Entries in a dataset:
________________________
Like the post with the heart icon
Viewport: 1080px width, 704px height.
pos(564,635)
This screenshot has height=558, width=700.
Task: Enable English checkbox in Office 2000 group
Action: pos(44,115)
________________________
Instruction » Rewrite the entries above as a numbered list, leaving out any blank lines.

Correct answer »
1. Like the post with the heart icon
2. Viewport: 1080px width, 704px height.
3. pos(564,635)
4. This screenshot has height=558, width=700.
5. Task: Enable English checkbox in Office 2000 group
6. Action: pos(44,115)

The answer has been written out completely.